*EXERCISES TO COMPLETE*
a – In the essay on liberalism and humanism, what was the name of the 1962 document written by the founders of Students for a Democratic Society?
b – Return the passage of the essay on liberalism and humanism from "While Galbraith sought" up to and including "would we do it?".
c – Write the next part of the essay on liberalism and humanism, starting right after its last sentence.

*QUOTED TEXT*
* BEGIN *
Liberalism vs. Humanism

New Criterion, May 2008 | Go to article overview

Liberalism vs. Humanism


Writing forty years ago in The New Industrial State, John Kenneth Galbraith called on academics and intellectuals to seize the mantle of national leadership which at that time (he said) was in the hands of a bipartisan coalition of corporate managers, union officials, and machine politicians. Galbraith feared that these conventional leaders had defined the goals of the industrial system too narrowly in terms of production, consumption, and employment when in fact a much broader vision was needed to direct the goals of the new economy toward aesthetic, artistic, and intellectual interests such that the lives of the American people might be elevated above mere work and consumption. Noting their growing influence within the Democratic Party and the increasing activism of students and faculty, Galbraith concluded that the colleges and universities of the nation were well-positioned to exercise political leadership in the name of those humane ideals that were expressed in the academic curricula and research programs of the time.

While Galbraith sought to harness academic humanism to the purposes of liberal politics, campus radicals tried to do something similar to augment the influence of the "New Left." In the Port Huron Statement, written in 1962, the founders of a new campus organization, Students for a Democratic Society, decried the loss of meaning and humane ideals in a consumer-driven economy. "The goal of man and society," the students wrote, "should be human independence: a concern not with image but with finding a meaning in life that is personally authentic." They wished to raise deep questions that their elders had brushed aside in their headlong pursuit of money and comfort: What is really important? Can we live in a different and better way? If we wanted to change society, how would we do it?
* END *
*INFORMATION SHOWN*
* BEGIN *
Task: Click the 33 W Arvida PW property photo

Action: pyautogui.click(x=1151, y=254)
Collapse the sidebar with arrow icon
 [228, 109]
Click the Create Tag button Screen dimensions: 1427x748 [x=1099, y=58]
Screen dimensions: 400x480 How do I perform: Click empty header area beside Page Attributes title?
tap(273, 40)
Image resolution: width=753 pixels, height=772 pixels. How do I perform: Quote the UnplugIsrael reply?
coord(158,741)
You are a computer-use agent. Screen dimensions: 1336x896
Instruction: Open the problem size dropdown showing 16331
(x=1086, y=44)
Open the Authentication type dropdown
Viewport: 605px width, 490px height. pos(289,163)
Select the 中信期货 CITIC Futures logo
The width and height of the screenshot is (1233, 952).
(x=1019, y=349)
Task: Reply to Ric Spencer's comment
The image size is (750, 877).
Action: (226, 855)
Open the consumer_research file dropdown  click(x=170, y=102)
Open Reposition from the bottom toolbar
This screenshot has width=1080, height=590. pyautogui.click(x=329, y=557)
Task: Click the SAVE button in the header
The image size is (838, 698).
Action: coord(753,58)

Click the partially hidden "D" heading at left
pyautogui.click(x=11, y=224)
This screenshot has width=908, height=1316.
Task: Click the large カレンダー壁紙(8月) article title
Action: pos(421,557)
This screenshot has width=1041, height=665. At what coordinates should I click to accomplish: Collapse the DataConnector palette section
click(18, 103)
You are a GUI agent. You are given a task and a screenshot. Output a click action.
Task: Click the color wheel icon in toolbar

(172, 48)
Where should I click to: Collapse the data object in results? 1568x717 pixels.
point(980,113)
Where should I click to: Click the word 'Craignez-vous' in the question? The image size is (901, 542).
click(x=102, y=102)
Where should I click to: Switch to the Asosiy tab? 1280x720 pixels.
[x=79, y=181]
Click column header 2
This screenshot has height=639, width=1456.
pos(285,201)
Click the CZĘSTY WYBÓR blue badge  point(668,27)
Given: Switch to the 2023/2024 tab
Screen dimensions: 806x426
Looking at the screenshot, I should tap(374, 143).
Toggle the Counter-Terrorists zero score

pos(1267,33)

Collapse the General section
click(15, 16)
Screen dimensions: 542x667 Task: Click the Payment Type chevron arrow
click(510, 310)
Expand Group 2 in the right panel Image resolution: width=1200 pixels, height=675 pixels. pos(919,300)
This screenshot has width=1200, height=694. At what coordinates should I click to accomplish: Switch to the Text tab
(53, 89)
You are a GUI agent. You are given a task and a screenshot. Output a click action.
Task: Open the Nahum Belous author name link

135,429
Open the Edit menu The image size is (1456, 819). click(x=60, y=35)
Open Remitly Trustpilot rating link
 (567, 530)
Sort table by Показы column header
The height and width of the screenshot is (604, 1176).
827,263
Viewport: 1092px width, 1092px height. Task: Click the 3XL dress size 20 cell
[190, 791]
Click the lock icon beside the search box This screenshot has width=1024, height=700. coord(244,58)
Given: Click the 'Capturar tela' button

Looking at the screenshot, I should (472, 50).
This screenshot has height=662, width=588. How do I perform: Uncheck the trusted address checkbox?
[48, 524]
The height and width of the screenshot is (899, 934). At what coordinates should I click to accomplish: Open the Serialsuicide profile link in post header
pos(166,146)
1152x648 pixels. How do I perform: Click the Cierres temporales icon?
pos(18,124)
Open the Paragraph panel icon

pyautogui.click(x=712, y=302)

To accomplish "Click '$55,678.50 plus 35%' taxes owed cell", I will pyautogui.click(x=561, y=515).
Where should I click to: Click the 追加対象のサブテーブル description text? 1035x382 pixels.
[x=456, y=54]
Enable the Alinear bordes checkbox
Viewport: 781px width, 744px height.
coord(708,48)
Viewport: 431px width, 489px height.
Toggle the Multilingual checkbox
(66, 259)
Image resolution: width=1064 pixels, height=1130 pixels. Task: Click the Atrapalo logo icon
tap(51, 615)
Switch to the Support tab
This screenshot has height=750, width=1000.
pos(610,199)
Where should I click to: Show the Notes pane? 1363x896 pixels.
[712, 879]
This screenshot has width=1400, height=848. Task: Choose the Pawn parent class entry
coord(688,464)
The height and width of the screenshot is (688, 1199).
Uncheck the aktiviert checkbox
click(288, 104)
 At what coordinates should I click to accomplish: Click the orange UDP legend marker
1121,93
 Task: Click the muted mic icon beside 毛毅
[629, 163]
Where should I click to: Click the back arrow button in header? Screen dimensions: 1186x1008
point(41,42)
* END *
*ANSWERS IN ORDER*
a – The Port Huron Statement.

b –
While Galbraith sought to harness academic humanism to the purposes of liberal politics, campus radicals tried to do something similar to augment the influence of the "New Left." In the Port Huron Statement, written in 1962, the founders of a new campus organization, Students for a Democratic Society, decried the loss of meaning and humane ideals in a consumer-driven economy. "The goal of man and society," the students wrote, "should be human independence: a concern not with image but with finding a meaning in life that is personally authentic." They wished to raise deep questions that their elders had brushed aside in their headlong pursuit of money and comfort: What is really important? Can we live in a different and better way? If we wanted to change society, how would we do it?

c –
The radicals, too, astutely zeroed in on the university as (in their words) "a potential base and agency in a movement for social change." They viewed the university in nakedly political terms as a far better institutional base for their movement than a new political party. For one thing, the campus archipelago that stretched across the nation was home to both liberals and socialists as well as to millions of young people yearning for "change." These would be the key constituent groups for a new Left. For another, the university ethos gave a wide berth for political activity. "The University," the radicals said, "permits the political life to be an adjunct to the academic one." There was nothing to stop professors or students from becoming spokesmen and activists for the new politics. The young radicals asserted that "meaning" had to be found, not through study and reflection, but through political action.

That the university might be seized as a base for a political movement or that the humanistic ideals of the academy might be projected outward into the political process--these were novel and surprisingly compelling conceptions which together suggested that the academy had come of age as a partner in the institutional coalition that governed post-war America. Such propositions also pointed toward a reformulation of liberal doctrine away from the older emphasis on economic growth that held together the New Deal coalition. Both liberals like Galbraith and the student radicals seemed to agree that the time had come for a new emphasis in liberal thought on cultural, humanistic, and quality of life issues that had not previously been viewed in political or partisan terms. For both liberals and radicals, the university would play a key role in guiding this reformulation and in giving it political expression.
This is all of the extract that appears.